Nasdaq and S&P 500 rise as Nvidia leads recovery from CPI sell-off

Nasdaq and S&P 500 rise as Nvidia leads recovery from CPI sell-off

Following higher-than-expected inflation figures on Wednesday, markets are quickly pricing in a higher probability that the US Federal Reserve will decide on a small interest rate cut at its September meeting.

Markets sold off after news that the Fed will not cut interest rates by 50 basis points as some had hoped. The S&P 500 (^GSPC) and Dow Jones Industrial (^DJI) fell more than 1.5% within two hours of the report before recouping some losses.

However, some strategists believe a 25 basis point cut would be a more welcome signal from the Federal Reserve.

Eric Wallerstein, chief market strategist at Yardeni Research, concluded that the Fed was unlikely to cut interest rates by more than 25 basis points “unless a recessionary situation occurs or a financial crisis looms.”

“Anyone calling for a 50 basis point cut, I think, should think again about how much volatility that would cause in the short-term funding markets,” Wallerstein told Yahoo Finance. “That’s just not something the Fed wants to risk.”

Wallerstein’s argument: While the latest jobs report continued to show signs of a slowdown in the labor market, economists widely argued that the August jobs report did not reveal the significant slowdown that many thought was needed to prompt a deeper Fed cut. The same goes for the August consumer price index (CPI), which showed prices rising at their lowest annual level since early 2021.

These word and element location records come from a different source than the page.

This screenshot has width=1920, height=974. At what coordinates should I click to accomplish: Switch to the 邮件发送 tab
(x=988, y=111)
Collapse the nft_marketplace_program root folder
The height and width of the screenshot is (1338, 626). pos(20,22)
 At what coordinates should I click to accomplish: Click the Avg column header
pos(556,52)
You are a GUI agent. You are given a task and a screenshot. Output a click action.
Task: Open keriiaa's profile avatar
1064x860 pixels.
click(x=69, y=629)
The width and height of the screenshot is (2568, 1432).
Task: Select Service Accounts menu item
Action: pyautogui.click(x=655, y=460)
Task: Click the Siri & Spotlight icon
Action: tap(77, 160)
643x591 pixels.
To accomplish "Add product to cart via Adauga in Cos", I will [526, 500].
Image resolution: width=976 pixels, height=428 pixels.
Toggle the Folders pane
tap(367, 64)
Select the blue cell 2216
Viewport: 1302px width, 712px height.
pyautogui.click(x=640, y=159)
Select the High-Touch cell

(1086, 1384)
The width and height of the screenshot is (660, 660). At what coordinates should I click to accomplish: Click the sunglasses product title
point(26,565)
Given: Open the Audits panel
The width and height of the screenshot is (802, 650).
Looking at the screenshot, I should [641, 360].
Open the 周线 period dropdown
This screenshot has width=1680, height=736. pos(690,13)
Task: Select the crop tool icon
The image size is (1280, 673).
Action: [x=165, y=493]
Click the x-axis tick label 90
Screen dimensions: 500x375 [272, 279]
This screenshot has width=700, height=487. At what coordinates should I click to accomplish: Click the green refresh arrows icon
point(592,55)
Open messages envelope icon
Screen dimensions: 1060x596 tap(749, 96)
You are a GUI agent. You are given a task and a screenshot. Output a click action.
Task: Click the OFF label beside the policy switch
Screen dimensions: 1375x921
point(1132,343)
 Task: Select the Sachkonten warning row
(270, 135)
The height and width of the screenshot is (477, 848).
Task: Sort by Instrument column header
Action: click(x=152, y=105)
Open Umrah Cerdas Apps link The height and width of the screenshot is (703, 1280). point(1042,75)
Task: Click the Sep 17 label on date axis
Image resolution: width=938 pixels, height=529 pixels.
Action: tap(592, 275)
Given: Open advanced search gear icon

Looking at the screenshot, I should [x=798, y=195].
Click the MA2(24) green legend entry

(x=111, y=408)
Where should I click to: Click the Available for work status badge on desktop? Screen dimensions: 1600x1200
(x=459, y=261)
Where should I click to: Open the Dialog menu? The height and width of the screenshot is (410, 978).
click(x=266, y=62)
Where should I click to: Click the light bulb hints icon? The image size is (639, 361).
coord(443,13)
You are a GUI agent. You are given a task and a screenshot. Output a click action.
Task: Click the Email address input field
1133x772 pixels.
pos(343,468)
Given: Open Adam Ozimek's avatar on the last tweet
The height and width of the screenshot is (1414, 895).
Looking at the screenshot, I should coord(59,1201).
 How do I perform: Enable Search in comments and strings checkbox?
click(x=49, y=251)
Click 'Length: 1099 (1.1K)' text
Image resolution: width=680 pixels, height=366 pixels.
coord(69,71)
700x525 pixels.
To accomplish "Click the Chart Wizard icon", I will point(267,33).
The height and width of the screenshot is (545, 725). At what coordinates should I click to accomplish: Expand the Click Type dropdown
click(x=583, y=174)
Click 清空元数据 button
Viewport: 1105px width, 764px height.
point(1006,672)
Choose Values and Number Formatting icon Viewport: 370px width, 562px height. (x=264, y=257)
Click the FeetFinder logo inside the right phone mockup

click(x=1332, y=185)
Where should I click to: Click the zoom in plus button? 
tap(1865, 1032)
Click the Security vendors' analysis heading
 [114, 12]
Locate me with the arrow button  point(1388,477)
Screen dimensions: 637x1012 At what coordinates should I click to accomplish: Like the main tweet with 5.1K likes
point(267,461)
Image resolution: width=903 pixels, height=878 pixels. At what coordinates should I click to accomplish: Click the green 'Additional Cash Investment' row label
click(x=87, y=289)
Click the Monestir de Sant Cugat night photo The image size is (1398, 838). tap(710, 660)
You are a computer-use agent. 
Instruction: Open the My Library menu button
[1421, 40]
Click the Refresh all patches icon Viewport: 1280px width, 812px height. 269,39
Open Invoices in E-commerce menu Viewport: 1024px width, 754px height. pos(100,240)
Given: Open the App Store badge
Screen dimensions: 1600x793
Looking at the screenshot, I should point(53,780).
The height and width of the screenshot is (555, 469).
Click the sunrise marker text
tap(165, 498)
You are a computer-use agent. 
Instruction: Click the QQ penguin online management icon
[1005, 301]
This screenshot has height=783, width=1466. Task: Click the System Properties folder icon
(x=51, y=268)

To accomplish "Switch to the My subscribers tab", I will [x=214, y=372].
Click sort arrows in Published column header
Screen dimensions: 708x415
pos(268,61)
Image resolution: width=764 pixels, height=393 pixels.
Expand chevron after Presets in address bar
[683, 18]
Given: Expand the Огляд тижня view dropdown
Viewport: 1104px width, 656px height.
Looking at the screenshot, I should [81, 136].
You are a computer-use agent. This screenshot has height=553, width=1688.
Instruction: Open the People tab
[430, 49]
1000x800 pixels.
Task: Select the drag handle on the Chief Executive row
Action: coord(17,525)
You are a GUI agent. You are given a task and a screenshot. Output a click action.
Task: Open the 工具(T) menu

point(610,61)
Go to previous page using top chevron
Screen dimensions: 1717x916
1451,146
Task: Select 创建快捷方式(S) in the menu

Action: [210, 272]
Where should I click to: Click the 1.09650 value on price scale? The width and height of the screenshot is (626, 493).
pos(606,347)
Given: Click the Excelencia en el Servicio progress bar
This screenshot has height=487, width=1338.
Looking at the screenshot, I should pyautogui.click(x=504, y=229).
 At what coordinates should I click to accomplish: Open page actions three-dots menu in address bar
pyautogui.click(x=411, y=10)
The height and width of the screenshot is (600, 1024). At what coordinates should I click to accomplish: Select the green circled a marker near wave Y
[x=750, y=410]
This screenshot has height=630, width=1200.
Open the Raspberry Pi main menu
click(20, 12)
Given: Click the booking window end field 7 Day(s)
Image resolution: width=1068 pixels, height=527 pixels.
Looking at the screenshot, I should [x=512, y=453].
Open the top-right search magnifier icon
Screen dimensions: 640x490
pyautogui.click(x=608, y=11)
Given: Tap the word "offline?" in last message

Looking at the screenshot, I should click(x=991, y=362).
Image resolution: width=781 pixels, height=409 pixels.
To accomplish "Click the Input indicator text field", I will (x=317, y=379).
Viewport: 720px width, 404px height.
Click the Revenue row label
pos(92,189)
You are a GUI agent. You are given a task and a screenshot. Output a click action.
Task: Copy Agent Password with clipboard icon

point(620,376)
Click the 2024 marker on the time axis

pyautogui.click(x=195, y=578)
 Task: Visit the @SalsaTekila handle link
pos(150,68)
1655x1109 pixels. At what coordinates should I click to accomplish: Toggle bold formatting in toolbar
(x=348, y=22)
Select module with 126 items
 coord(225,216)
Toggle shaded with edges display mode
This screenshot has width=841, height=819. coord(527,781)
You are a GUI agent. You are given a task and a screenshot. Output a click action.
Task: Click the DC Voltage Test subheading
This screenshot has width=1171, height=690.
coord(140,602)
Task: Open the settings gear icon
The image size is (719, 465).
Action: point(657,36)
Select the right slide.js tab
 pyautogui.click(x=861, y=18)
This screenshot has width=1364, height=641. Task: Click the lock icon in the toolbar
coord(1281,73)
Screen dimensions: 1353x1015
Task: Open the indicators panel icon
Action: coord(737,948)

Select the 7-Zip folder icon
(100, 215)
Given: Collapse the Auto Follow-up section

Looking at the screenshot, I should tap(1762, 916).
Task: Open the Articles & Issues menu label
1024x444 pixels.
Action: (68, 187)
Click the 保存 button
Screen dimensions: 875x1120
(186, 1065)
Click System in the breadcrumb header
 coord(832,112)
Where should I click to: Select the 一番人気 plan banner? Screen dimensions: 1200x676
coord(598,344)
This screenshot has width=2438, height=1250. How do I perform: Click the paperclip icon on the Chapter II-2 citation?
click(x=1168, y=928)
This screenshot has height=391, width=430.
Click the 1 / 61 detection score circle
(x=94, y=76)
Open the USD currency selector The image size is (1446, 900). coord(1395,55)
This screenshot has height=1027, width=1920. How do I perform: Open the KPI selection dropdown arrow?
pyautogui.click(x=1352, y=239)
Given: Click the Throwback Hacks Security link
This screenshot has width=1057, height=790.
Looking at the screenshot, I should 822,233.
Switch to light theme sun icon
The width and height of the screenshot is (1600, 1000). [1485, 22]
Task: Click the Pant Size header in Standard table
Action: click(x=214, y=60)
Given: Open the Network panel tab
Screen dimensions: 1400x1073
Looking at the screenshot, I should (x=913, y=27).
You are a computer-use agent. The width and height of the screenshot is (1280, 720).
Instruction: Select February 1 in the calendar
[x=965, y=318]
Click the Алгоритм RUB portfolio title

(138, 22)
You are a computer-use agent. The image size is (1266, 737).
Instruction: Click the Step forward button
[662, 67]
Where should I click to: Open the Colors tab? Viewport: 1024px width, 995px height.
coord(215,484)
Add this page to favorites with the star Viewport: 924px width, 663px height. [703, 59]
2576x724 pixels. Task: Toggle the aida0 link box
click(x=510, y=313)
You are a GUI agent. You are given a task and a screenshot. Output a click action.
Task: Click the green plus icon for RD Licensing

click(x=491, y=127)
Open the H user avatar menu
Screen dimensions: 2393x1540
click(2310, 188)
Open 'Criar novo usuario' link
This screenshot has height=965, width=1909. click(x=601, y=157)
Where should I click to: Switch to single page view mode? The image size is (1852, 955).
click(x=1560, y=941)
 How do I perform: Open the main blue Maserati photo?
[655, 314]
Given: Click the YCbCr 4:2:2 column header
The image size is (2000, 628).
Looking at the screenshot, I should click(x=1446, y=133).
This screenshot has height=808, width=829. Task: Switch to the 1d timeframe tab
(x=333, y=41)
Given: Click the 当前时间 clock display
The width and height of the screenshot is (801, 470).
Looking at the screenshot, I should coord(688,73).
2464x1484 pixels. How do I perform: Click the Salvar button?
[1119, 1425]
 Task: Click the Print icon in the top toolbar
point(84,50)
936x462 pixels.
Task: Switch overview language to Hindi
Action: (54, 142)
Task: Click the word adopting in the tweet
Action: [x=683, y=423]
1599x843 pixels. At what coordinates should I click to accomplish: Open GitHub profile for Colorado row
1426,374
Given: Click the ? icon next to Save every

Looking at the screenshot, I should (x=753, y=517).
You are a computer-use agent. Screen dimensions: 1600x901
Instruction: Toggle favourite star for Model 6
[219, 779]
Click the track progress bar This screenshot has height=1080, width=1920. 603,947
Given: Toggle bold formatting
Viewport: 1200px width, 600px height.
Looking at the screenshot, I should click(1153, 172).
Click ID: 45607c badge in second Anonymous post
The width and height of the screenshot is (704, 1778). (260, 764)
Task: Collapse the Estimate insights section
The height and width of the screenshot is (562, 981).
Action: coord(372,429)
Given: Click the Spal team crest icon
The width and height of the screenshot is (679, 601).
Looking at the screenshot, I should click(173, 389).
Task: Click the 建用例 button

But the details of the report showed that on a “core basis”, that is, excluding the more volatile costs of food and gasoline, prices rose 0.3 percent in August from the previous month, above Wall Street expectations for a 0.2 percent increase.

“The unfortunate news on inflation will distract somewhat from the Fed’s renewed focus on the labor market and make it more likely that officials will stick with a more dovish approach to easing, starting with a 25 [basis point] next week,” Michael Pearce, deputy chief U.S. economist at Oxford Economics, wrote in a note to clients on Wednesday.

Further clues about what the Fed thinks the rate-cutting cycle will look like will be provided on September 18, when the Federal Reserve releases its summary of economic forecasts, including its “dot plot” showing policymakers’ expectations for future interest rate developments.

As of Wednesday morning, markets have been expecting the Federal Reserve to cut interest rates by 100 basis points this year. Wallerstein argued that it would not necessarily be bad for stock prices if the total amount of Fed rate cuts this year fell short of market expectations.

“If these rate cuts are no longer possible because growth is stronger than expected, GDP is strong in the third quarter, labor market indicators are not too bad and we continue to see an increase in consumer spending, [increasing]then stocks have more room to move higher as earnings continue to grow,” Wallerstein said.